### Passage provided

Cast recording by the new Broadway cast
- Released: January 7, 2003
- Recorded: 2002
- Label: RCA Victor

= Man of La Mancha – The New Broadway Cast Recording =

Man of La Mancha, subtitled The New Broadway Cast Recording, is an album containing a recording of the 1965 musical Man of La Mancha made by its 2002 Broadway revival cast featuring Brian Stokes Mitchell as Quijote, Mary Elizabeth Mastrantonio as Dulcinea/Aldonza and Ernie Sabella as Sancho Pança. The album was released by RCA Victor on January 7, 2003.

######
### Dataset section

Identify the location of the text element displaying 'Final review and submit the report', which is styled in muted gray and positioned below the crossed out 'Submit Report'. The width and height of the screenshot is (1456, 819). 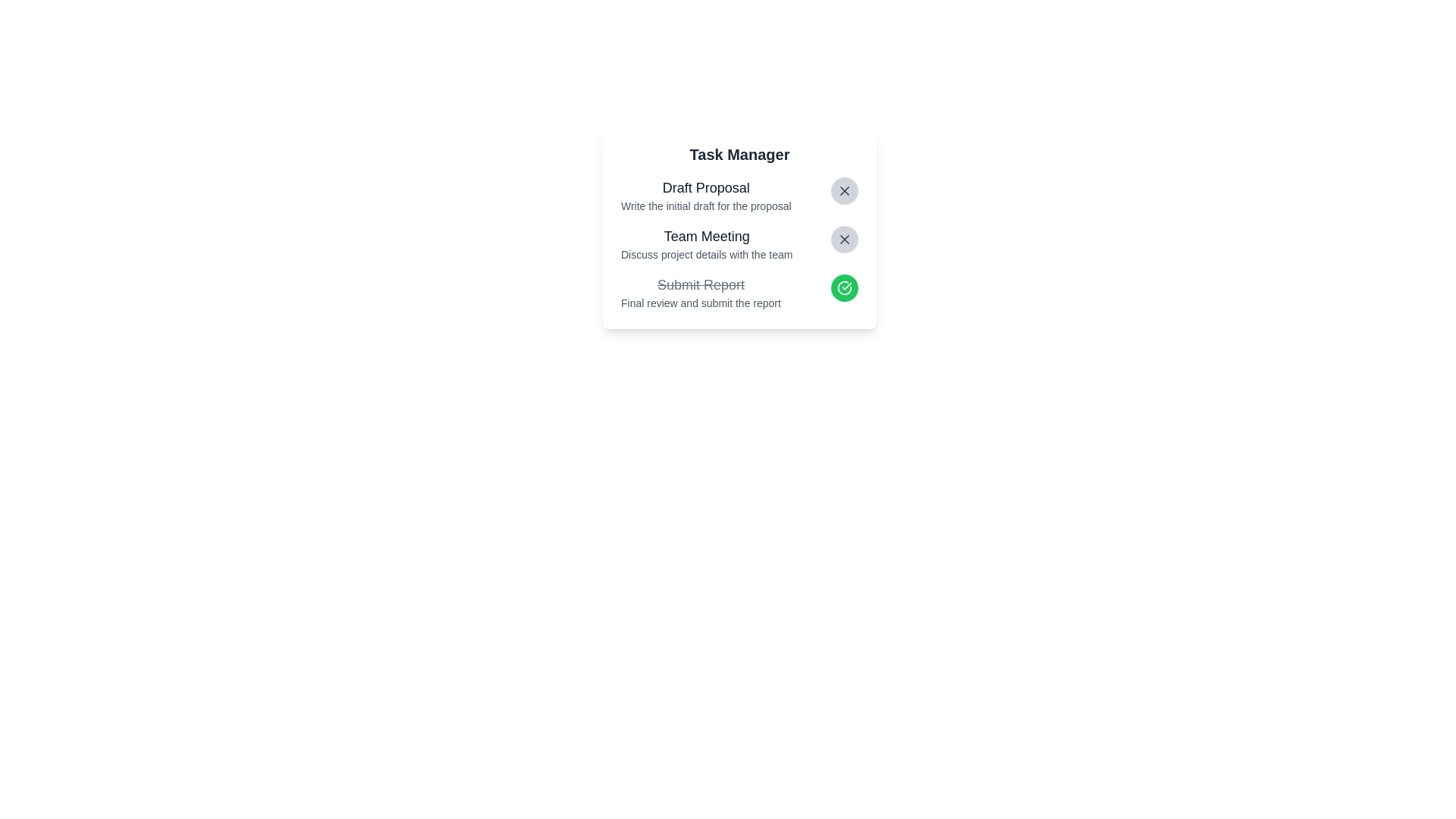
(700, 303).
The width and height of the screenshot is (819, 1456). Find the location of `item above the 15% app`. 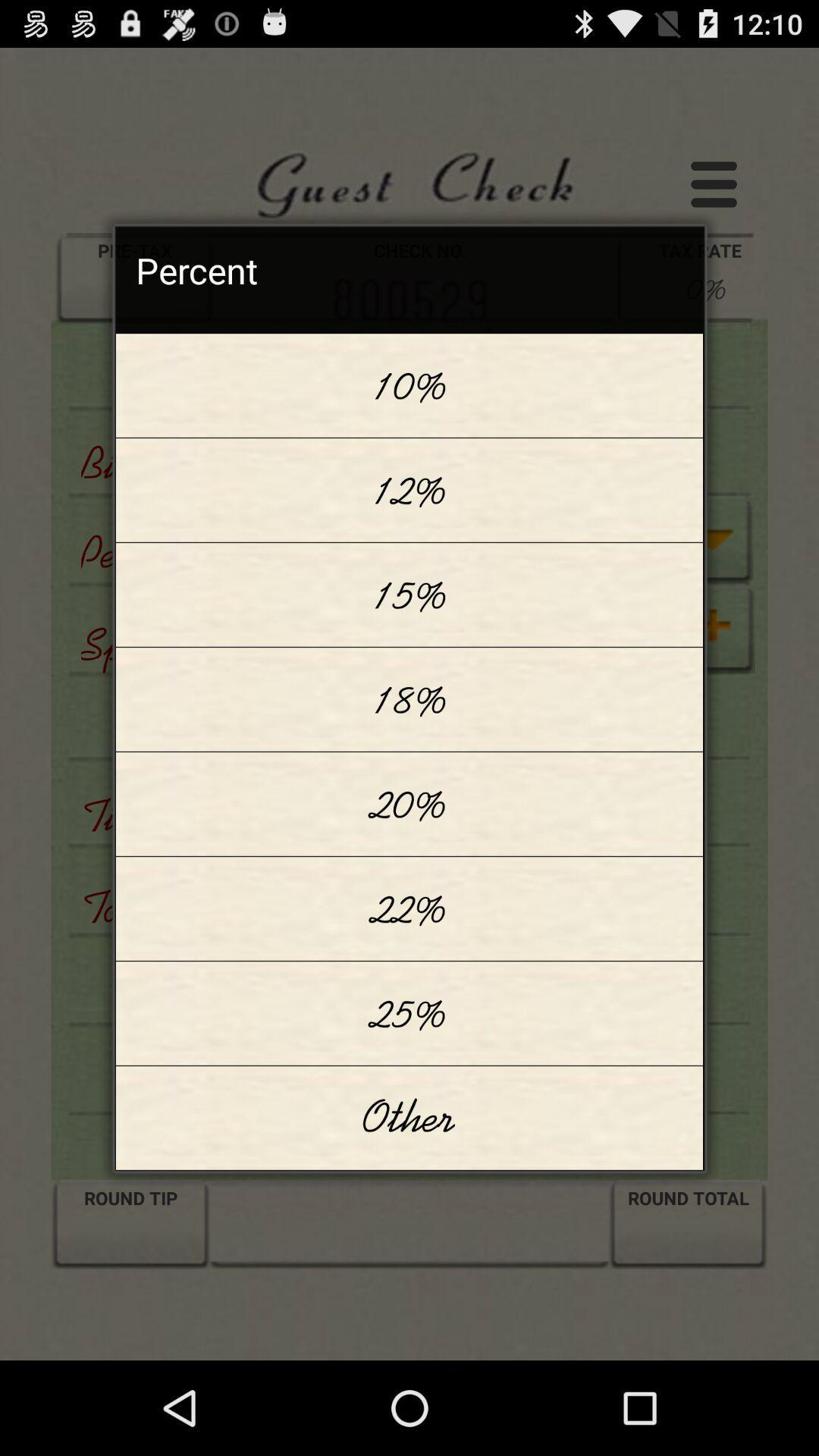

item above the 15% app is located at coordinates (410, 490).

######

Tasks to carry out
**A.** In the text about the Man of La Mancha cast recording, who plays Sancho Pança?
**B.** Continue the text about the Man of La Mancha cast recording from its last sentence.
The lines have no connection to the text about the Man of La Mancha cast recording.

Outputs
**A.** Ernie Sabella

**B.**
== Critical reception ==
In his retrospective review for AllMusic, William Ruhlmann opined that Brian Stokes Mitchell was "a less authoritative Don Quixote than Kiley [...] but still very effective" and that "Mitch Leigh's flamenco-influenced music remain[ed] appealing", "though the songs [were] still very similar to each other", concluding: "This cast album is no replacement for the original Broadway cast album, but it is impressive on its own terms."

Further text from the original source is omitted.